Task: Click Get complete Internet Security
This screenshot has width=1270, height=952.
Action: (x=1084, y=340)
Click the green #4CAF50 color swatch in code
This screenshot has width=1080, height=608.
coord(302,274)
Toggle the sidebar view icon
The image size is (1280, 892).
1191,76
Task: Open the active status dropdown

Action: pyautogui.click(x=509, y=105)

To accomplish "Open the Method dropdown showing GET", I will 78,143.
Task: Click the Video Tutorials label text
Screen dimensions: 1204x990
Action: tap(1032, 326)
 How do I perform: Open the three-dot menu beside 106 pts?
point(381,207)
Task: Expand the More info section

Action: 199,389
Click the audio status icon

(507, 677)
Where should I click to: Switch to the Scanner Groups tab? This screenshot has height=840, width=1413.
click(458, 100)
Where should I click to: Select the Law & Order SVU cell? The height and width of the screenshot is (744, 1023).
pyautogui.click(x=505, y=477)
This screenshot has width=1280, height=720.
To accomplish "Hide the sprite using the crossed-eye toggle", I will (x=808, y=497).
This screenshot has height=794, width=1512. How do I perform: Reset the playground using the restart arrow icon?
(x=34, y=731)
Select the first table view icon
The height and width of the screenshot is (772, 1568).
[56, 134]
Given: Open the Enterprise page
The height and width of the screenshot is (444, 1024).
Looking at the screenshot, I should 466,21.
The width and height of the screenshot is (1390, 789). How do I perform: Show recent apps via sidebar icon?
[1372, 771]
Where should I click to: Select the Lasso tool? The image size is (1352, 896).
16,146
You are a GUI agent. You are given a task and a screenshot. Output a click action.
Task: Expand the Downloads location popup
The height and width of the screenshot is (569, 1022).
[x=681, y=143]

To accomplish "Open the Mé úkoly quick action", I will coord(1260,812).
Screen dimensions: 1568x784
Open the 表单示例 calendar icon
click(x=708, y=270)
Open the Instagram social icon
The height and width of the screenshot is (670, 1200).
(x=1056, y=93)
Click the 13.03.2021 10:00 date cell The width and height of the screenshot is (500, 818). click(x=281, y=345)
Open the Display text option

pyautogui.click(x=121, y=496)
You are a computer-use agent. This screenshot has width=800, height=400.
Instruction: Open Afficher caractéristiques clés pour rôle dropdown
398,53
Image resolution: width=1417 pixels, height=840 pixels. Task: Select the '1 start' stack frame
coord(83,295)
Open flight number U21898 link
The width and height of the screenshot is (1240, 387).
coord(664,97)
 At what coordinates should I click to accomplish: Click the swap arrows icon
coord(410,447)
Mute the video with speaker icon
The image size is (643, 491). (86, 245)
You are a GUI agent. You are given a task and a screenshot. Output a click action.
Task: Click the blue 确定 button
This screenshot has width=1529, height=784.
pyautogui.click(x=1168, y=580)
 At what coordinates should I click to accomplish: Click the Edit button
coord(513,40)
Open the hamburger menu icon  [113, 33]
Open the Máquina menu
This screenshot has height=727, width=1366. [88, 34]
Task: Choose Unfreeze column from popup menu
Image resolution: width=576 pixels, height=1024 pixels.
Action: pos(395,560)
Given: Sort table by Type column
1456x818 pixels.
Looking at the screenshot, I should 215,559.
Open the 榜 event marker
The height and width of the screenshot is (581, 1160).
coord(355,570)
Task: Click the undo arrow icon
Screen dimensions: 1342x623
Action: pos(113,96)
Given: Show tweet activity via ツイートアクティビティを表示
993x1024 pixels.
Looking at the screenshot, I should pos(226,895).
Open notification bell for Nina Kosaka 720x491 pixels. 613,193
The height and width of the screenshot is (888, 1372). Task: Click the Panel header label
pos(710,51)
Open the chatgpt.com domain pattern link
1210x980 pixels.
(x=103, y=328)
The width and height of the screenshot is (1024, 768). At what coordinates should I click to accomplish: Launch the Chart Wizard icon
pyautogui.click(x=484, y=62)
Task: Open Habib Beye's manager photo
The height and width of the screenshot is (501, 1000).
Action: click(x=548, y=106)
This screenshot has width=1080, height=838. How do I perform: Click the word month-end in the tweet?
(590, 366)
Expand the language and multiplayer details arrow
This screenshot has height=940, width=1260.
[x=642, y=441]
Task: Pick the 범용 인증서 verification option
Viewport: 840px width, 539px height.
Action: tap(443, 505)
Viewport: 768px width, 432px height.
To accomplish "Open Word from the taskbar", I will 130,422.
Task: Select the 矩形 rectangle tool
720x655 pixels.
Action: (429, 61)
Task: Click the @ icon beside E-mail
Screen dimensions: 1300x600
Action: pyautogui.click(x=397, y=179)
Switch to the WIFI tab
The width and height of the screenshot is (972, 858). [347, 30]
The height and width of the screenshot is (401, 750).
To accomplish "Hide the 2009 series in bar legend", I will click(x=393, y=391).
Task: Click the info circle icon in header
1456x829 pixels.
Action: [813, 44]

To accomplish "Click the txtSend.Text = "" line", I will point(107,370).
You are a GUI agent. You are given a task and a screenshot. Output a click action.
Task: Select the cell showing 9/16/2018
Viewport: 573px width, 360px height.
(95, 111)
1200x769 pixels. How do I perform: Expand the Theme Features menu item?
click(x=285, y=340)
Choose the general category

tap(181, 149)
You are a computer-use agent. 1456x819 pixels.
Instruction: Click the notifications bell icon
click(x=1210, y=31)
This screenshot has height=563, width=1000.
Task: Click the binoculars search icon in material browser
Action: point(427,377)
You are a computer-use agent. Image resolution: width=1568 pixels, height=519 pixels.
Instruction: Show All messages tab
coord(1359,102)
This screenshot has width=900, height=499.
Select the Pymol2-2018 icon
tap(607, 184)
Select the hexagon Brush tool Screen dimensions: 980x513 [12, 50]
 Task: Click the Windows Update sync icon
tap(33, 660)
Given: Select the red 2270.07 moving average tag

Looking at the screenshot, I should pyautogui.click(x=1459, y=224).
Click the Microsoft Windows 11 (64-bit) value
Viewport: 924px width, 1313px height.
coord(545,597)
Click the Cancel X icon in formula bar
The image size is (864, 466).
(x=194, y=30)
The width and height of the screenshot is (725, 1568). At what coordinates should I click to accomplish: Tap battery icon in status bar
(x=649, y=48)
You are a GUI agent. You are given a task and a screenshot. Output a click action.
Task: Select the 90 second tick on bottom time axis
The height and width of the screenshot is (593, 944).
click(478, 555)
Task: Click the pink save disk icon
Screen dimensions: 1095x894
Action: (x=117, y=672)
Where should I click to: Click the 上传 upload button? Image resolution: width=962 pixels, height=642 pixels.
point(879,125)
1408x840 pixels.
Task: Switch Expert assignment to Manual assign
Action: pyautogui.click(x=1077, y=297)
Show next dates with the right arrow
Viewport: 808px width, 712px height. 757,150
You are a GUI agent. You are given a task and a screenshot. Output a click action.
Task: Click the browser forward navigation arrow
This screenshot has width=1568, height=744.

◇ ◇ ◇ ◇ ◇ ◇ ◇

REQUIRED TASK
Could you swap "Where should I click to" for "Where do I click to" throughout all the items above and give them back with nothing else changed?

THE COMPLETED TASK
Task: Click Get complete Internet Security
This screenshot has width=1270, height=952.
Action: (x=1084, y=340)
Click the green #4CAF50 color swatch in code
This screenshot has width=1080, height=608.
coord(302,274)
Toggle the sidebar view icon
The image size is (1280, 892).
1191,76
Task: Open the active status dropdown

Action: pyautogui.click(x=509, y=105)

To accomplish "Open the Method dropdown showing GET", I will 78,143.
Task: Click the Video Tutorials label text
Screen dimensions: 1204x990
Action: tap(1032, 326)
 How do I perform: Open the three-dot menu beside 106 pts?
point(381,207)
Task: Expand the More info section

Action: 199,389
Click the audio status icon

(507, 677)
Where do I click to: Switch to the Scanner Groups tab? This screenshot has height=840, width=1413.
click(458, 100)
Where do I click to: Select the Law & Order SVU cell? The height and width of the screenshot is (744, 1023).
pyautogui.click(x=505, y=477)
This screenshot has width=1280, height=720.
To accomplish "Hide the sprite using the crossed-eye toggle", I will (x=808, y=497).
This screenshot has height=794, width=1512. How do I perform: Reset the playground using the restart arrow icon?
(x=34, y=731)
Select the first table view icon
The height and width of the screenshot is (772, 1568).
[56, 134]
Given: Open the Enterprise page
The height and width of the screenshot is (444, 1024).
Looking at the screenshot, I should 466,21.
The width and height of the screenshot is (1390, 789). How do I perform: Show recent apps via sidebar icon?
[1372, 771]
Where do I click to: Select the Lasso tool? The image size is (1352, 896).
16,146
You are a GUI agent. You are given a task and a screenshot. Output a click action.
Task: Expand the Downloads location popup
The height and width of the screenshot is (569, 1022).
[x=681, y=143]

To accomplish "Open the Mé úkoly quick action", I will coord(1260,812).
Screen dimensions: 1568x784
Open the 表单示例 calendar icon
click(x=708, y=270)
Open the Instagram social icon
The height and width of the screenshot is (670, 1200).
(x=1056, y=93)
Click the 13.03.2021 10:00 date cell The width and height of the screenshot is (500, 818). click(x=281, y=345)
Open the Display text option

pyautogui.click(x=121, y=496)
You are a computer-use agent. This screenshot has width=800, height=400.
Instruction: Open Afficher caractéristiques clés pour rôle dropdown
398,53
Image resolution: width=1417 pixels, height=840 pixels. Task: Select the '1 start' stack frame
coord(83,295)
Open flight number U21898 link
The width and height of the screenshot is (1240, 387).
coord(664,97)
 At what coordinates should I click to accomplish: Click the swap arrows icon
coord(410,447)
Mute the video with speaker icon
The image size is (643, 491). (86, 245)
You are a GUI agent. You are given a task and a screenshot. Output a click action.
Task: Click the blue 确定 button
This screenshot has width=1529, height=784.
pyautogui.click(x=1168, y=580)
 At what coordinates should I click to accomplish: Click the Edit button
coord(513,40)
Open the hamburger menu icon  [113, 33]
Open the Máquina menu
This screenshot has height=727, width=1366. [88, 34]
Task: Choose Unfreeze column from popup menu
Image resolution: width=576 pixels, height=1024 pixels.
Action: pos(395,560)
Given: Sort table by Type column
1456x818 pixels.
Looking at the screenshot, I should 215,559.
Open the 榜 event marker
The height and width of the screenshot is (581, 1160).
coord(355,570)
Task: Click the undo arrow icon
Screen dimensions: 1342x623
Action: pos(113,96)
Given: Show tweet activity via ツイートアクティビティを表示
993x1024 pixels.
Looking at the screenshot, I should pos(226,895).
Open notification bell for Nina Kosaka 720x491 pixels. 613,193
The height and width of the screenshot is (888, 1372). Task: Click the Panel header label
pos(710,51)
Open the chatgpt.com domain pattern link
1210x980 pixels.
(x=103, y=328)
The width and height of the screenshot is (1024, 768). At what coordinates should I click to accomplish: Launch the Chart Wizard icon
pyautogui.click(x=484, y=62)
Task: Open Habib Beye's manager photo
The height and width of the screenshot is (501, 1000).
Action: click(x=548, y=106)
This screenshot has width=1080, height=838. How do I perform: Click the word month-end in the tweet?
(590, 366)
Expand the language and multiplayer details arrow
This screenshot has height=940, width=1260.
[x=642, y=441]
Task: Pick the 범용 인증서 verification option
Viewport: 840px width, 539px height.
Action: tap(443, 505)
Viewport: 768px width, 432px height.
To accomplish "Open Word from the taskbar", I will 130,422.
Task: Select the 矩形 rectangle tool
720x655 pixels.
Action: (429, 61)
Task: Click the @ icon beside E-mail
Screen dimensions: 1300x600
Action: pyautogui.click(x=397, y=179)
Switch to the WIFI tab
The width and height of the screenshot is (972, 858). [347, 30]
The height and width of the screenshot is (401, 750).
To accomplish "Hide the 2009 series in bar legend", I will click(x=393, y=391).
Task: Click the info circle icon in header
1456x829 pixels.
Action: [813, 44]

To accomplish "Click the txtSend.Text = "" line", I will point(107,370).
You are a GUI agent. You are given a task and a screenshot. Output a click action.
Task: Select the cell showing 9/16/2018
Viewport: 573px width, 360px height.
(95, 111)
1200x769 pixels. How do I perform: Expand the Theme Features menu item?
click(x=285, y=340)
Choose the general category

tap(181, 149)
You are a computer-use agent. 1456x819 pixels.
Instruction: Click the notifications bell icon
click(x=1210, y=31)
This screenshot has height=563, width=1000.
Task: Click the binoculars search icon in material browser
Action: point(427,377)
You are a computer-use agent. Image resolution: width=1568 pixels, height=519 pixels.
Instruction: Show All messages tab
coord(1359,102)
This screenshot has width=900, height=499.
Select the Pymol2-2018 icon
tap(607, 184)
Select the hexagon Brush tool Screen dimensions: 980x513 [12, 50]
 Task: Click the Windows Update sync icon
tap(33, 660)
Given: Select the red 2270.07 moving average tag

Looking at the screenshot, I should pyautogui.click(x=1459, y=224).
Click the Microsoft Windows 11 (64-bit) value
Viewport: 924px width, 1313px height.
coord(545,597)
Click the Cancel X icon in formula bar
The image size is (864, 466).
(x=194, y=30)
The width and height of the screenshot is (725, 1568). At what coordinates should I click to accomplish: Tap battery icon in status bar
(x=649, y=48)
You are a GUI agent. You are given a task and a screenshot. Output a click action.
Task: Select the 90 second tick on bottom time axis
The height and width of the screenshot is (593, 944).
click(478, 555)
Task: Click the pink save disk icon
Screen dimensions: 1095x894
Action: (x=117, y=672)
Where do I click to: Click the 上传 upload button? Image resolution: width=962 pixels, height=642 pixels.
point(879,125)
1408x840 pixels.
Task: Switch Expert assignment to Manual assign
Action: pyautogui.click(x=1077, y=297)
Show next dates with the right arrow
Viewport: 808px width, 712px height. 757,150
You are a GUI agent. You are given a task and a screenshot. Output a click action.
Task: Click the browser forward navigation arrow
This screenshot has width=1568, height=744.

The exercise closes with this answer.